* [Your objective] Can you reproduce every one of the items below word for word, leaving the pictures out of your answer?

* [Material shown]
■ ■ ■ ■ ■ ■ ■
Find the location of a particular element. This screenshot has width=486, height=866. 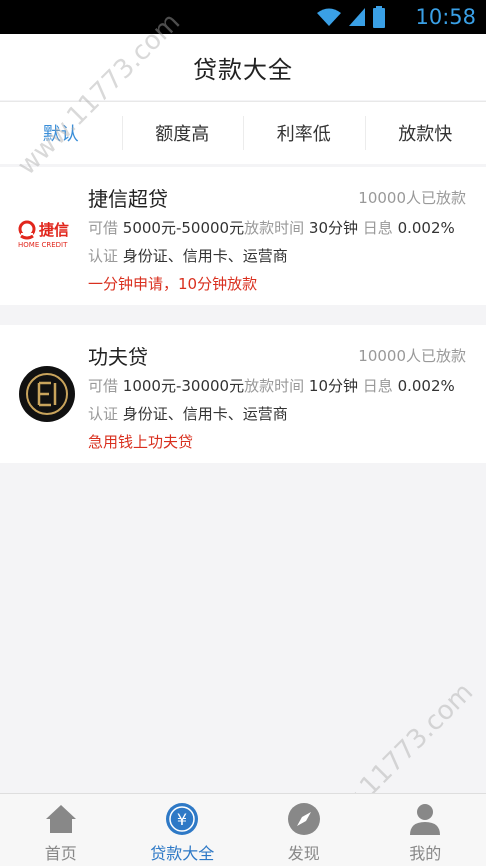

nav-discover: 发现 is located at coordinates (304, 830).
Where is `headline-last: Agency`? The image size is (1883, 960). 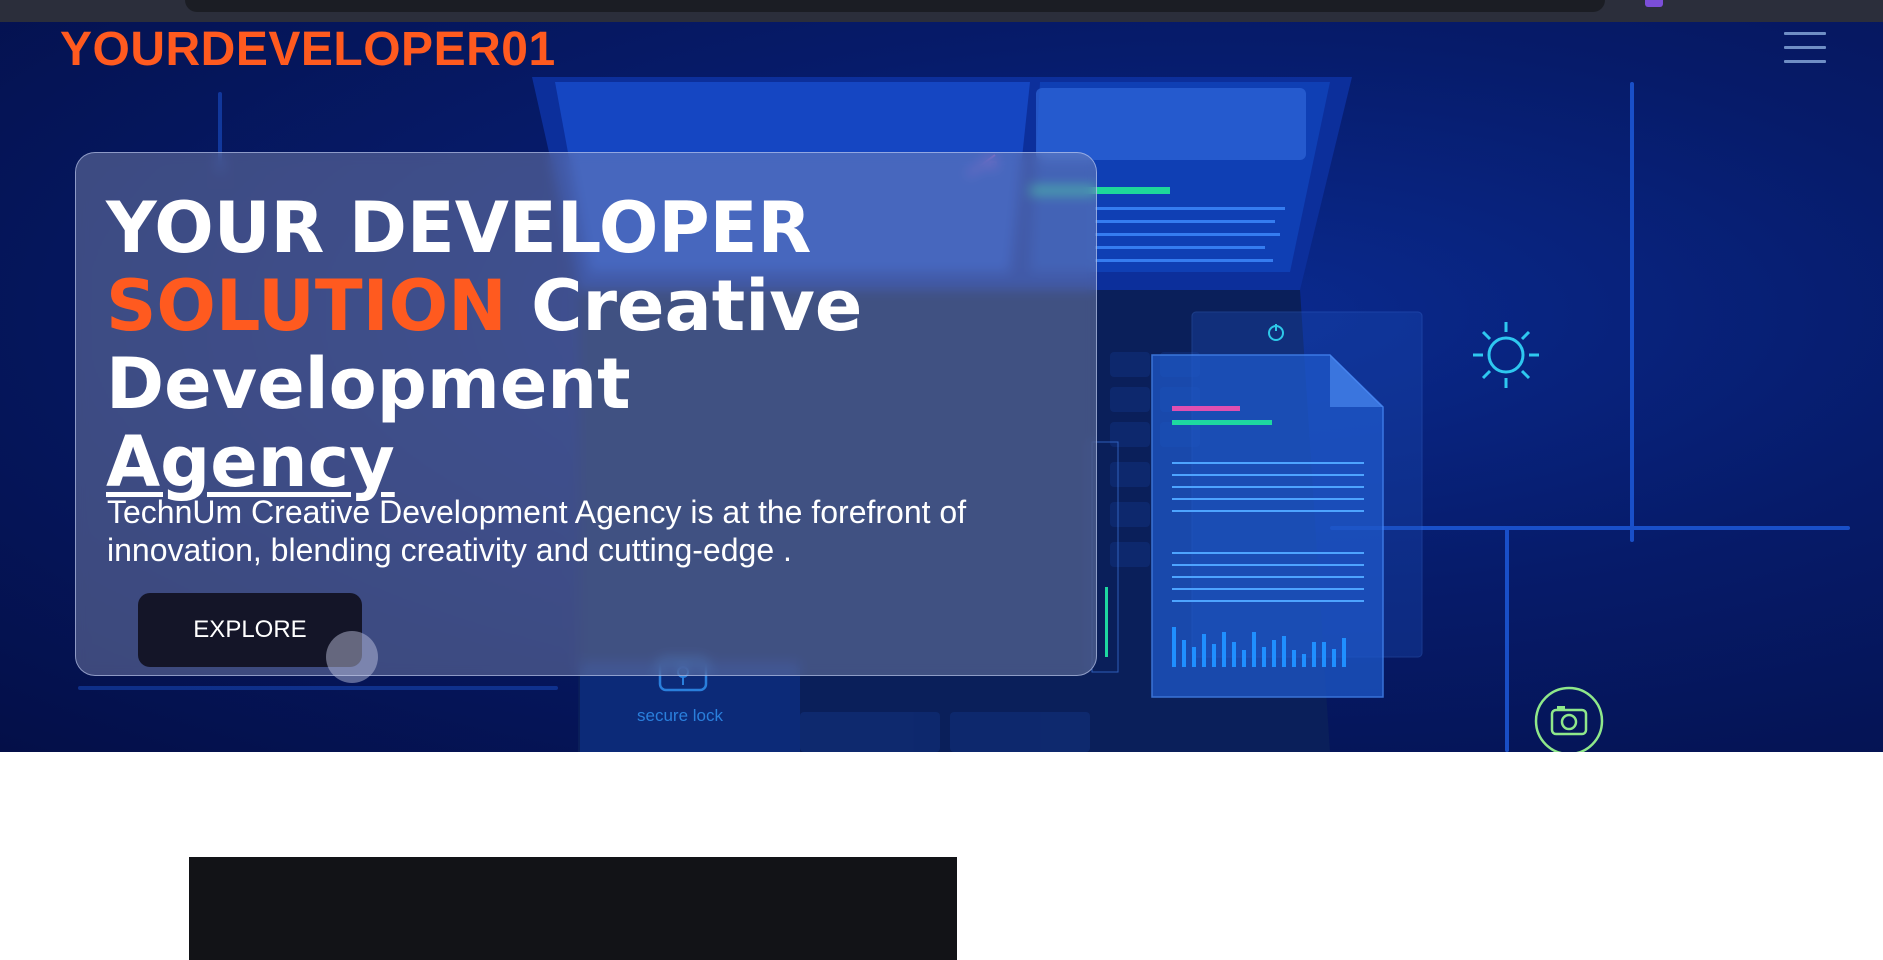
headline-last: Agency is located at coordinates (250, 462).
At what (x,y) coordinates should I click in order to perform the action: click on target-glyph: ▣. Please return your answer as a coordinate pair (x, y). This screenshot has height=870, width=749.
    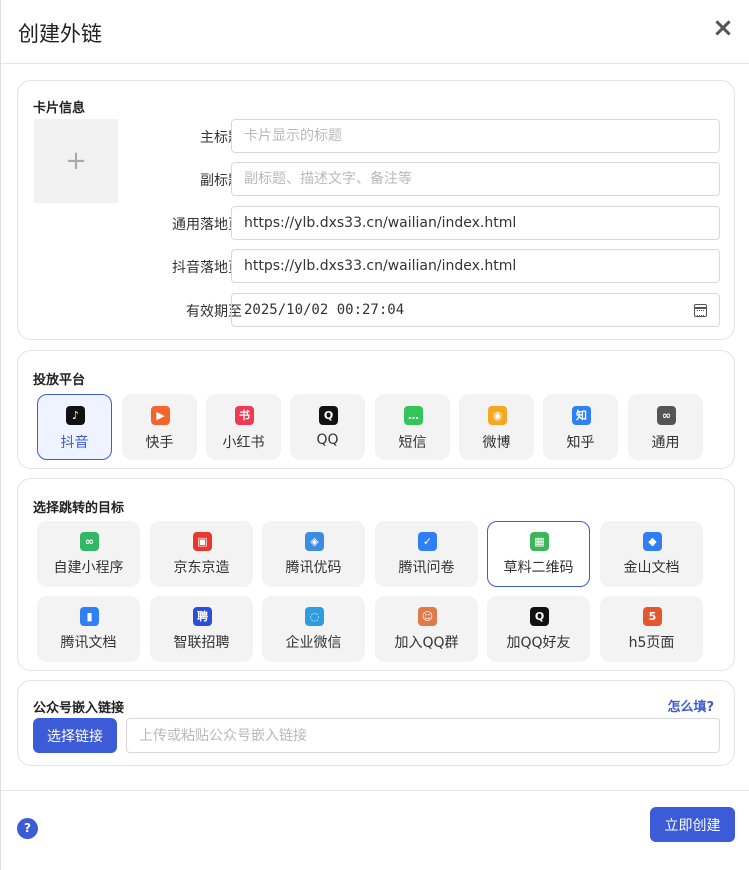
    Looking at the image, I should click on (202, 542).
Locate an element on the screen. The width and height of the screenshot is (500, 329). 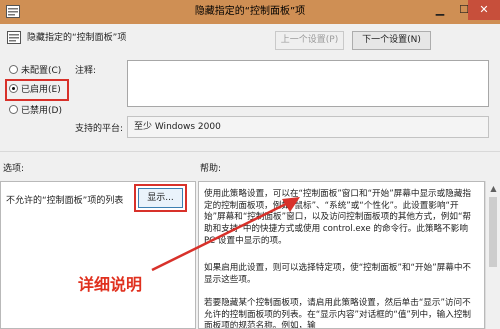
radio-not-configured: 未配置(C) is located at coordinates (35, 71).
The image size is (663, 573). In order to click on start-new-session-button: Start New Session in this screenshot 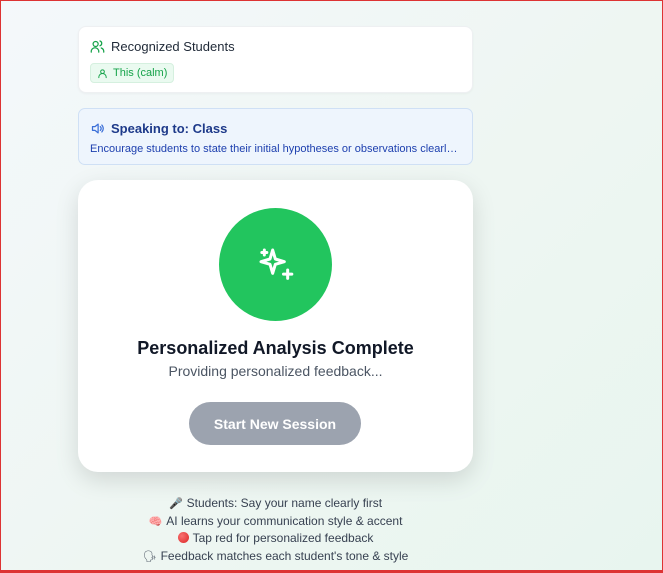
■ ■ ■ ■ ■ ■ ■
* [Problem solution]
Find the location of a particular element. This screenshot has width=486, height=866. 

nav-discover: 发现 is located at coordinates (304, 830).
Where is `headline-last: Agency`? The image size is (1883, 960). 
headline-last: Agency is located at coordinates (250, 462).
At what (x,y) coordinates should I click in order to perform the action: click on target-glyph: ▣. Please return your answer as a coordinate pair (x, y). This screenshot has height=870, width=749.
    Looking at the image, I should click on (202, 542).
Locate an element on the screen. The width and height of the screenshot is (500, 329). 
radio-not-configured: 未配置(C) is located at coordinates (35, 71).
The image size is (663, 573). In order to click on start-new-session-button: Start New Session in this screenshot 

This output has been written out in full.